--- Document section ---

Ukraine's ex-minister and opposition leader beaten in fresh Kiev clashes

KIEV (AFP)- Ukraine's ex-interior minister and current opposition leader Yuriy Lutsenko is in intensive care in hospital on Saturday after being beaten in fresh clashes that erupted between pro-European Union demonstrators and club-wielding police.

Dozens of nationalist demonstrators protested late Friday outside a Kiev court that had earlier in the day sentenced three men to six years in prison for allegedly plotting to blow up a statue of Soviet founder Lenin near the city's main airport in 2011.

Ukrainian television showed several protesters being carried by stretcher to an ambulance that had been rushed to the scene.

Russian state television said the anti-riot troops moved in after being pelted with rocks by protesters who were trying to block police vans as the three convicts were being led out of the court in order to be placed in jail.

Ukrainian opposition news sites published photographs and video images of Mr Lutsenko with his head bandaged and a large patch over his right eye.

--- Source material ---

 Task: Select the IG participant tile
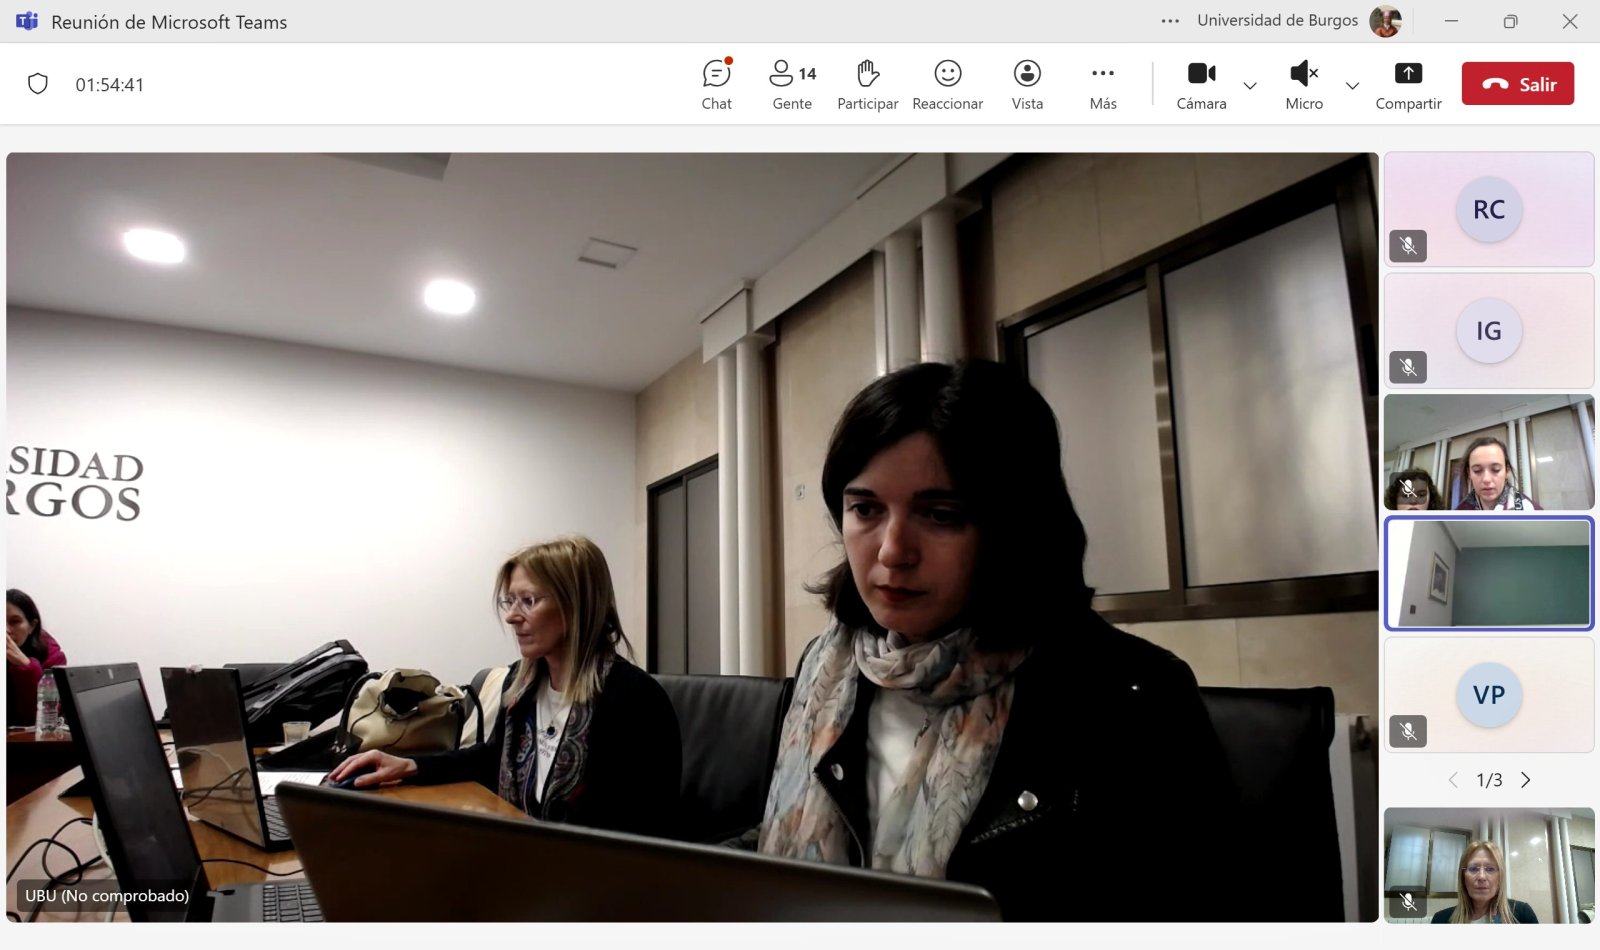[x=1488, y=331]
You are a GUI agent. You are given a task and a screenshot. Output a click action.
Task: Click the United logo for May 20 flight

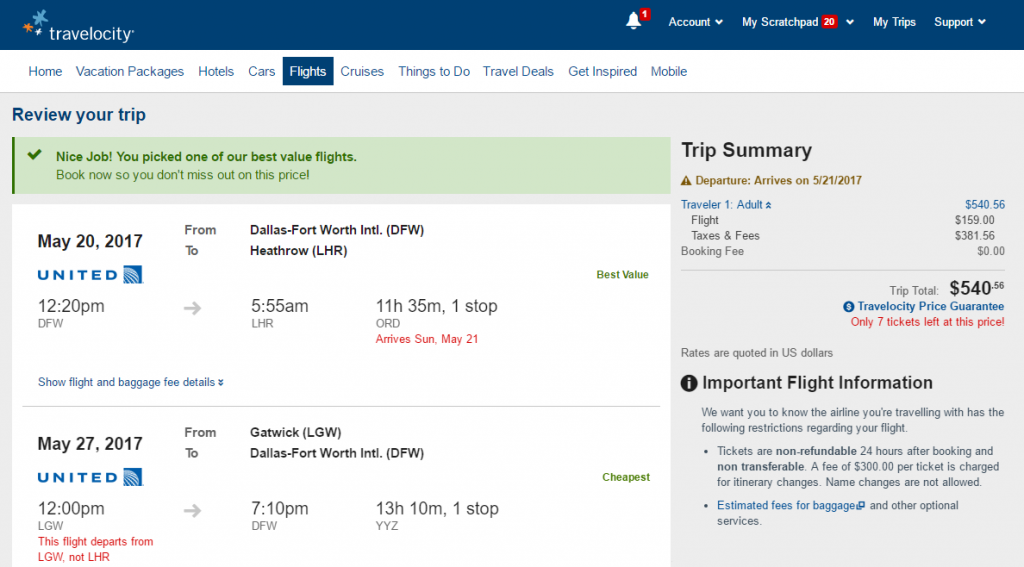coord(90,274)
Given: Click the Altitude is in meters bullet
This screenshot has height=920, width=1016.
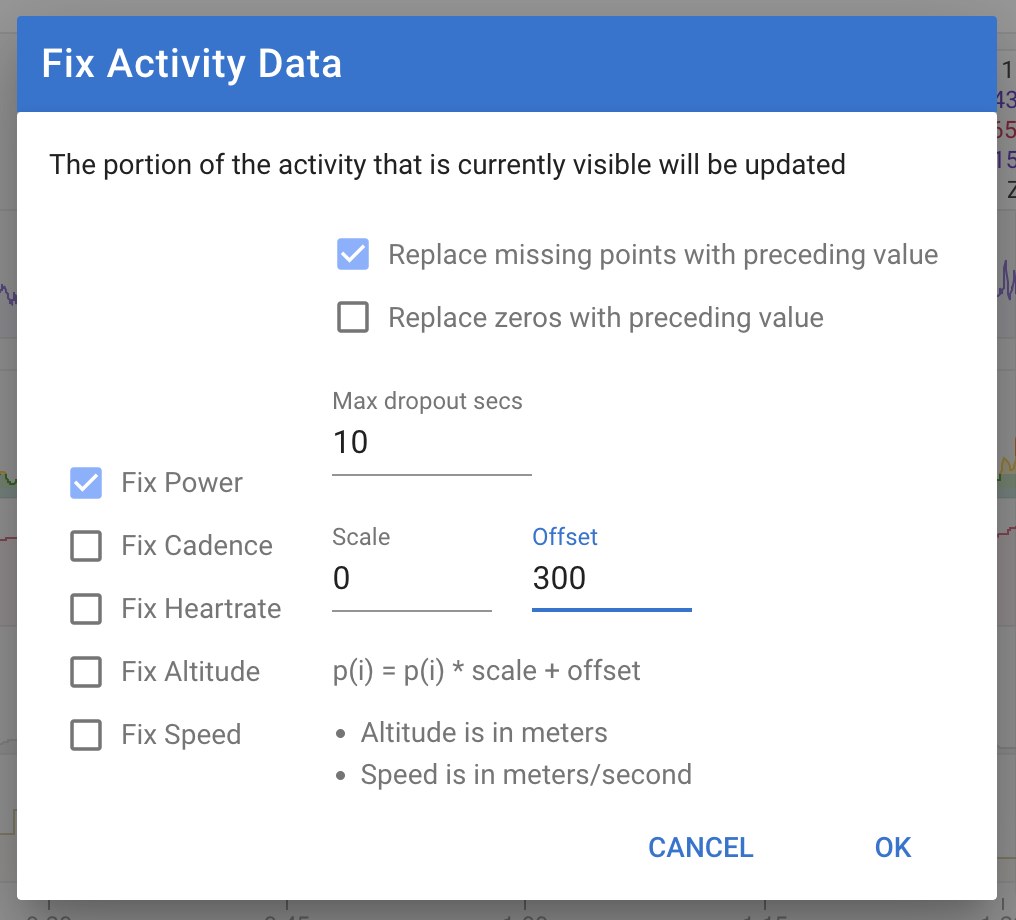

---

◆ Task directions:
According to the report on the Kiev clashes, what sentence did the court give the three men accused of plotting to blow up the Lenin statue?

◆ Exercise response:
The court sentenced each of the three men to six years in prison.